Back in January 2003, nearly a year before the Democratic primaries, I posted a blog entry on The Committee to Help Unsell the War, a mobilization of students and advertising agencies against the Vietnam War.
Without my realizing it, that representative I mentioned from Vietnam Veterans Against the War who “discussed war crimes and problems veterans faced” was, in fact, John Kerry.
Milton Rosenberg, the professor of social psychology from the University of Chicago cited in the piece as “perhaps the most influential speaker,” emails:
“I was ego-surfing yesterday as I tried out the new microsoft search engine---and I came upon your longish quotation from a book that deals with the ‘Unsell the War’ and the organizing meeting that was held at Yale....
Of additional--and rather risible--interest is the reference to ‘a representative of Vietnam Veterans Against the War.’ That was John Kerry!!-- of whom I had never before heard. He stood out for his skeletal frame, his hair and his plummy brahminical accent--but not particularly for his rhetorical skill.
I too was asked to judge the resulting TV spots---but in an advisory role rather than as one of official screening panel.”

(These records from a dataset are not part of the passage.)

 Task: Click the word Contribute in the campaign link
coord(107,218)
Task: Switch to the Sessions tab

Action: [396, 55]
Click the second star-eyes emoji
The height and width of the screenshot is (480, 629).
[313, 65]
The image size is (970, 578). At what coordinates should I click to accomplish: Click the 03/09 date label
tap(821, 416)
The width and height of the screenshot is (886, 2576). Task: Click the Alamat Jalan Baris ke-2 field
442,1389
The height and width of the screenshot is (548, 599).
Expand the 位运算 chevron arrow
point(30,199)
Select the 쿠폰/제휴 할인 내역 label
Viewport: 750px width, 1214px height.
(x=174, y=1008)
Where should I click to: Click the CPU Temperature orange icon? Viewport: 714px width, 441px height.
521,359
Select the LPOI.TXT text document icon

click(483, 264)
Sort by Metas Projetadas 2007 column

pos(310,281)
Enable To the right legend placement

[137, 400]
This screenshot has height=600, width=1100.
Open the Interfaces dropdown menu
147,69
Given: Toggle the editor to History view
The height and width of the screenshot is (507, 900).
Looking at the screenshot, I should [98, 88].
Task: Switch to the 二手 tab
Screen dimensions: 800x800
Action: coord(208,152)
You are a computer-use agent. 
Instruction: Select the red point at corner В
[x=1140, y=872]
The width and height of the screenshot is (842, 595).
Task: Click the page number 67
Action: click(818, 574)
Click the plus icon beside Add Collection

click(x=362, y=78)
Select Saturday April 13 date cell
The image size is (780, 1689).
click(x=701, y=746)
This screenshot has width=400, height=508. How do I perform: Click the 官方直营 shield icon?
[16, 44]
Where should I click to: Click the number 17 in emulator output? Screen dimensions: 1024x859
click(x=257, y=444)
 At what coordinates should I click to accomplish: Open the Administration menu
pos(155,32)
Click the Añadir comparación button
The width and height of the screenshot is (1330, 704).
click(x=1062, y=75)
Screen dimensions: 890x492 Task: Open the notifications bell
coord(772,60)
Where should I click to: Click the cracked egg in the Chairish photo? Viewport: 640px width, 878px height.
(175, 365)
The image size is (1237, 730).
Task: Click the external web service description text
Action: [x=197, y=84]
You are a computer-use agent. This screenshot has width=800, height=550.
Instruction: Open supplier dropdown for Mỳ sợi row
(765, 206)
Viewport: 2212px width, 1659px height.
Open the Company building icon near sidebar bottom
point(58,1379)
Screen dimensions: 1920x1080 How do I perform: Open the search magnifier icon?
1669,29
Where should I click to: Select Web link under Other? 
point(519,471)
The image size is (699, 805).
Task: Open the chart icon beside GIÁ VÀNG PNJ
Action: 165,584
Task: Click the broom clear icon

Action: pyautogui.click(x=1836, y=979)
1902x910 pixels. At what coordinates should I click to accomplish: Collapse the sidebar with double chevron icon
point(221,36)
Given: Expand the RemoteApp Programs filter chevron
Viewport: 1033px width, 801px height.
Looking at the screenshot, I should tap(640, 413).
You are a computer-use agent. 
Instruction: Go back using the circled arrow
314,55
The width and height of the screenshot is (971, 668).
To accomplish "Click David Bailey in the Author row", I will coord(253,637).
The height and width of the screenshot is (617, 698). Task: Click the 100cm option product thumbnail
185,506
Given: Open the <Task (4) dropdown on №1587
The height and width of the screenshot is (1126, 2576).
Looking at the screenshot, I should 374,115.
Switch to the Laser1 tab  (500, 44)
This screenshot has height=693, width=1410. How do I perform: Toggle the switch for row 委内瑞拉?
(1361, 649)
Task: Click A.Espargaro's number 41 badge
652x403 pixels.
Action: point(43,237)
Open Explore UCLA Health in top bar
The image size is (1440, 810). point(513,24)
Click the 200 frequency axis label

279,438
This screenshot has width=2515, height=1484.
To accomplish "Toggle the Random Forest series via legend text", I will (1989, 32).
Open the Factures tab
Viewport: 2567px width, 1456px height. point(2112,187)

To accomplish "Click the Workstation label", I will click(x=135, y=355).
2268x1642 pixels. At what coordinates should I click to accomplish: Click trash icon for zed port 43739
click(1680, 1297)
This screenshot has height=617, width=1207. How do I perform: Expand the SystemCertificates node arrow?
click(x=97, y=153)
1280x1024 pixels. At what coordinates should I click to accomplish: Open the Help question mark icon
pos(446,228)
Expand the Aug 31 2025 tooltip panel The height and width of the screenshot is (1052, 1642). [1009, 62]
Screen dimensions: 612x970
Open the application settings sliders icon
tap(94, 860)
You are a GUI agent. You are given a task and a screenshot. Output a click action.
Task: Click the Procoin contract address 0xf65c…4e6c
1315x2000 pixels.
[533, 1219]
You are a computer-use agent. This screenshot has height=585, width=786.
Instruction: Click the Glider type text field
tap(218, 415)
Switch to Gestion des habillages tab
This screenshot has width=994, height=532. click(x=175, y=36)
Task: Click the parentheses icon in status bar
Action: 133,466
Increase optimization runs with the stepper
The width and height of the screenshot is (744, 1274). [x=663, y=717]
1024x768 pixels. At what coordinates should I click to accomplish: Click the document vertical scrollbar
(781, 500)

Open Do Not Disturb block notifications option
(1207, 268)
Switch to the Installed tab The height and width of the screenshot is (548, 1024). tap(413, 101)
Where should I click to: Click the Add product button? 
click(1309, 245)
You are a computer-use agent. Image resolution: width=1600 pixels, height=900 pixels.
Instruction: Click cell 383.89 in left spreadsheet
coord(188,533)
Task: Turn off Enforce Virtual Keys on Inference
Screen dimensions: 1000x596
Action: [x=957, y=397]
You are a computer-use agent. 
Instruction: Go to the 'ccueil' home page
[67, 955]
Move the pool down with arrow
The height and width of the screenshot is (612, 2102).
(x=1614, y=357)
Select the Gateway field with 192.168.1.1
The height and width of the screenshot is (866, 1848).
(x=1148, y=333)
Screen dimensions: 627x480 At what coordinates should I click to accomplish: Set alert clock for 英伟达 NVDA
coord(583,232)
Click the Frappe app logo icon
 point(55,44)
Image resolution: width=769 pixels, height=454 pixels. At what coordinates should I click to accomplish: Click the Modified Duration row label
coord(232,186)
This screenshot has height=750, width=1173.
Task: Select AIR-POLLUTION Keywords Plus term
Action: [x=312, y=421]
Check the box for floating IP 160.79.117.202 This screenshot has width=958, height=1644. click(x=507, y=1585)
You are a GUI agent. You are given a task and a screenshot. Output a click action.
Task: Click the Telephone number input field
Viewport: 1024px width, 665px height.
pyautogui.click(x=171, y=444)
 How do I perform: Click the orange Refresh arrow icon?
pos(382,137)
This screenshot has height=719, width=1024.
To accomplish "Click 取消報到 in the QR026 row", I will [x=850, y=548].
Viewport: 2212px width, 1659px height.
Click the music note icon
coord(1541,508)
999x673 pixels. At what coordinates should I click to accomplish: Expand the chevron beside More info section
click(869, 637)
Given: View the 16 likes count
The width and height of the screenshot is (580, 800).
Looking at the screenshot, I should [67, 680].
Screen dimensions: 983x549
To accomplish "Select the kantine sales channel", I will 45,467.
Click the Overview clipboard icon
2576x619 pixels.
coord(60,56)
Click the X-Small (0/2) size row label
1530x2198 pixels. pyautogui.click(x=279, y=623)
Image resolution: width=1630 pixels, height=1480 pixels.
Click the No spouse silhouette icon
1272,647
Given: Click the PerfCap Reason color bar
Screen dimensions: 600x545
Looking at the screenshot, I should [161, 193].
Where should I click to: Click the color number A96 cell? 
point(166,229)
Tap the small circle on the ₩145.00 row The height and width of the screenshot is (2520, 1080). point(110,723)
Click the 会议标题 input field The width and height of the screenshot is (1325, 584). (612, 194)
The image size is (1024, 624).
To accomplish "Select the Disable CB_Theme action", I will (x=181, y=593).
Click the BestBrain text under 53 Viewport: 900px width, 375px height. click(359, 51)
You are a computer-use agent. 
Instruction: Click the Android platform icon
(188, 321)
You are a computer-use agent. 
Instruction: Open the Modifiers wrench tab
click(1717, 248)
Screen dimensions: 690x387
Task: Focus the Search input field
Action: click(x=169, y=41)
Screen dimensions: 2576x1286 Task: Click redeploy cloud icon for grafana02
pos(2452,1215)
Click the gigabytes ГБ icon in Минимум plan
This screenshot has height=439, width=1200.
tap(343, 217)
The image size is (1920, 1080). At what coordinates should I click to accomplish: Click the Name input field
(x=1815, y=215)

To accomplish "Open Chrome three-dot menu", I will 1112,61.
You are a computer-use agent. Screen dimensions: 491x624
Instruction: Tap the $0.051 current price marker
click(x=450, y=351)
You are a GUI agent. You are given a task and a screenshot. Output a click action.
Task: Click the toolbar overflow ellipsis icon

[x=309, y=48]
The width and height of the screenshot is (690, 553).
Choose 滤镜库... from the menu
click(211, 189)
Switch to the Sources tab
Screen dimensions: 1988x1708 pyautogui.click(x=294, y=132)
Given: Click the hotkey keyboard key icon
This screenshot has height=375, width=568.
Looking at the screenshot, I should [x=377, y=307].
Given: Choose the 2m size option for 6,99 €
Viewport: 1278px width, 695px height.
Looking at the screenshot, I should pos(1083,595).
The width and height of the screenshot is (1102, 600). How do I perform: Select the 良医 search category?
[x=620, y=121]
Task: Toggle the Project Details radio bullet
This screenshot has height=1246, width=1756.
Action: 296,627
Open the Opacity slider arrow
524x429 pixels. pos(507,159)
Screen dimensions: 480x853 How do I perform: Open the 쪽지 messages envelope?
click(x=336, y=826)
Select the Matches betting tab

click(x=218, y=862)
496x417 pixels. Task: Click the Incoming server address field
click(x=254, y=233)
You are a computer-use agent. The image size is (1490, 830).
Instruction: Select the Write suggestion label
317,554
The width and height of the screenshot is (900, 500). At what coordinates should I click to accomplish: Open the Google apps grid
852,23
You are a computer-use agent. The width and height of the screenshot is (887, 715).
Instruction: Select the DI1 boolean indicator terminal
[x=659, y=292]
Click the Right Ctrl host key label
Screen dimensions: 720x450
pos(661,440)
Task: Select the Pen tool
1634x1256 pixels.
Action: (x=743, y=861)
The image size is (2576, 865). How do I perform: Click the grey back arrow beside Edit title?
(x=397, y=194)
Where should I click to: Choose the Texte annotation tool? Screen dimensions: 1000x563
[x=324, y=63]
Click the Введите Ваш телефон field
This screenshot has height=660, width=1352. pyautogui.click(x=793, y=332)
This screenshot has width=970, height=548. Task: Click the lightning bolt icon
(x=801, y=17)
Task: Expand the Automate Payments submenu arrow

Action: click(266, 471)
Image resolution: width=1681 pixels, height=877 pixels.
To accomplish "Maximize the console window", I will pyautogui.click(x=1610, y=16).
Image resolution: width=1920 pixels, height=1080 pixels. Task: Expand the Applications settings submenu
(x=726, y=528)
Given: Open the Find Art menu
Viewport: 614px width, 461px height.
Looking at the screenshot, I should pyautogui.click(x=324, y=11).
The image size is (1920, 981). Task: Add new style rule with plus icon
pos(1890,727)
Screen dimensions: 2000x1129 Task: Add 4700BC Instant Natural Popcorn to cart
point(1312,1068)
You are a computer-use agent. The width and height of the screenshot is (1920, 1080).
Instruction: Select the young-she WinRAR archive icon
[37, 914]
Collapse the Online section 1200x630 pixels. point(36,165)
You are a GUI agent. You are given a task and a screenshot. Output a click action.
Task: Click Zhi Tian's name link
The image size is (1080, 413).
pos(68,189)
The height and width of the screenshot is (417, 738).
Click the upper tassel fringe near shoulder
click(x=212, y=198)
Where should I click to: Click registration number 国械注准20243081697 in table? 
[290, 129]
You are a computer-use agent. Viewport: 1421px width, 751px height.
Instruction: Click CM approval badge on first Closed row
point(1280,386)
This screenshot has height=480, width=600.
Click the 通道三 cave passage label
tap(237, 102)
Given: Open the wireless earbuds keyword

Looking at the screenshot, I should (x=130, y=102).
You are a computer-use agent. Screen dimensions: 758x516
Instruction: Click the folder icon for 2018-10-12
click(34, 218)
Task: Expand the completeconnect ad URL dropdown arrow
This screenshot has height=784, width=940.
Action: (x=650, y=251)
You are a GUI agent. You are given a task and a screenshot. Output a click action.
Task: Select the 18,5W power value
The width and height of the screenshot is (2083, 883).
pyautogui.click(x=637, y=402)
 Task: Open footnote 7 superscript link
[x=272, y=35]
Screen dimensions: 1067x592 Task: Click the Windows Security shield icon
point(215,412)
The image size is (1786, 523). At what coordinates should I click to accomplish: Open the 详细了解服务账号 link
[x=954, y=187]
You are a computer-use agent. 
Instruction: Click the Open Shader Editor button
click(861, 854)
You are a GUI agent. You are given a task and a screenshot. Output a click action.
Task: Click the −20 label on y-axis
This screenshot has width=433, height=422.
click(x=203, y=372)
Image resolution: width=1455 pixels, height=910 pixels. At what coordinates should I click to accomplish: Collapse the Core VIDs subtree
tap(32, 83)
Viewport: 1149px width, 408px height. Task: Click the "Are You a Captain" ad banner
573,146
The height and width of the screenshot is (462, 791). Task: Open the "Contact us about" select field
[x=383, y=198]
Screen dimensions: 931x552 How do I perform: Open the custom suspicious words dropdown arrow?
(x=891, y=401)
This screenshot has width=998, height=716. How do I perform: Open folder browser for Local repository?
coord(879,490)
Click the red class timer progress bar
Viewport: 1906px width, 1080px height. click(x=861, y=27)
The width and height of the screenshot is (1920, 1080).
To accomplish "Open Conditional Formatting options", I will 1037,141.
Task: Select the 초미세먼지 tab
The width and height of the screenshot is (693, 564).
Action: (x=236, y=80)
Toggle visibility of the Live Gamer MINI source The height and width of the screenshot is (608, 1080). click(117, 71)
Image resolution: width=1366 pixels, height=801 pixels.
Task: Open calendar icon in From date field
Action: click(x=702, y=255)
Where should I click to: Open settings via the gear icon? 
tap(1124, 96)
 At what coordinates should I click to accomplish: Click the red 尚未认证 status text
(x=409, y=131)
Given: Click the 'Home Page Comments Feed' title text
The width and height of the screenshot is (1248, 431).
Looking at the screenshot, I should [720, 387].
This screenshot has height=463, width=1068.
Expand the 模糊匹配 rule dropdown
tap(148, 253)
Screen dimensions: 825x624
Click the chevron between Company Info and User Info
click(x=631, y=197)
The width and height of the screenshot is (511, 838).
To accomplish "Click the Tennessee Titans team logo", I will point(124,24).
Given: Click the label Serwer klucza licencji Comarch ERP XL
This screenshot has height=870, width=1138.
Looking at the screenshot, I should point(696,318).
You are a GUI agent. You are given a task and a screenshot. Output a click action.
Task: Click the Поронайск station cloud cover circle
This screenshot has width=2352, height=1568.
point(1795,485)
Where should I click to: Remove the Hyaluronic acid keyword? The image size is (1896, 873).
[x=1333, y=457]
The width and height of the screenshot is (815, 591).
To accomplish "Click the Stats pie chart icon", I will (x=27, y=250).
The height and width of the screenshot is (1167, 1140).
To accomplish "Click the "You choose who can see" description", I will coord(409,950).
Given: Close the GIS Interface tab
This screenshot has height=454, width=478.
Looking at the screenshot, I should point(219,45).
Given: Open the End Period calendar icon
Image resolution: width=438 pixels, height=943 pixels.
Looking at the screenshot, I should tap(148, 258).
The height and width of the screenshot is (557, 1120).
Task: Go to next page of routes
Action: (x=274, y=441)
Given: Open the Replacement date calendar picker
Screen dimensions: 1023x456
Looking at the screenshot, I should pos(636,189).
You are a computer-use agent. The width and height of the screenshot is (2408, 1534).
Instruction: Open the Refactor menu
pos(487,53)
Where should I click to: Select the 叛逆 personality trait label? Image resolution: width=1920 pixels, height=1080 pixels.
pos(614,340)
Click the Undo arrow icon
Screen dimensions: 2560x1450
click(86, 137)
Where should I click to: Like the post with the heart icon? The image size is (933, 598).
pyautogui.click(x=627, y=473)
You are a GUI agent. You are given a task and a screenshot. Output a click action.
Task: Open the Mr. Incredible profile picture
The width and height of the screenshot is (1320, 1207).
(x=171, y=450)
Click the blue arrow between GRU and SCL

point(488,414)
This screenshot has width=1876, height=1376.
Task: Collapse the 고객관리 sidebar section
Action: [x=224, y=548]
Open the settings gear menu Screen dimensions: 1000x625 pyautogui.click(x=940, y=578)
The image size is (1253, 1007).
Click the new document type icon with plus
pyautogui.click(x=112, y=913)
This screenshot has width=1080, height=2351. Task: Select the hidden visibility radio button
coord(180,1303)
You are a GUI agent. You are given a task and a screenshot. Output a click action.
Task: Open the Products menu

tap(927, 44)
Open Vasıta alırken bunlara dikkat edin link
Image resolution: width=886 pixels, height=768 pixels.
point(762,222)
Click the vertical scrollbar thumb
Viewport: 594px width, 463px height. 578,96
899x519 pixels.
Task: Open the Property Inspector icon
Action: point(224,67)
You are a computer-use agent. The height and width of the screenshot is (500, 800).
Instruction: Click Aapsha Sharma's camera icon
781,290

Rosenberg notes it was his book that got him invited and on which he spoke. He co-authored of Vietnam and the Silent Majority: The Dove’s Guide in 1970:
“Our book was a quick effort designed to analyze the available public opinion data and to show that the ‘silent majority’ was silent in its opposition (rather than its support, as Nixon contended) of the Vietnam war. It also offered a design for how to propagandize for early withdrawal from the war, a policy strongly urged by the Committee for a Sane Nuclear Policy on whose National Board I served at the time.”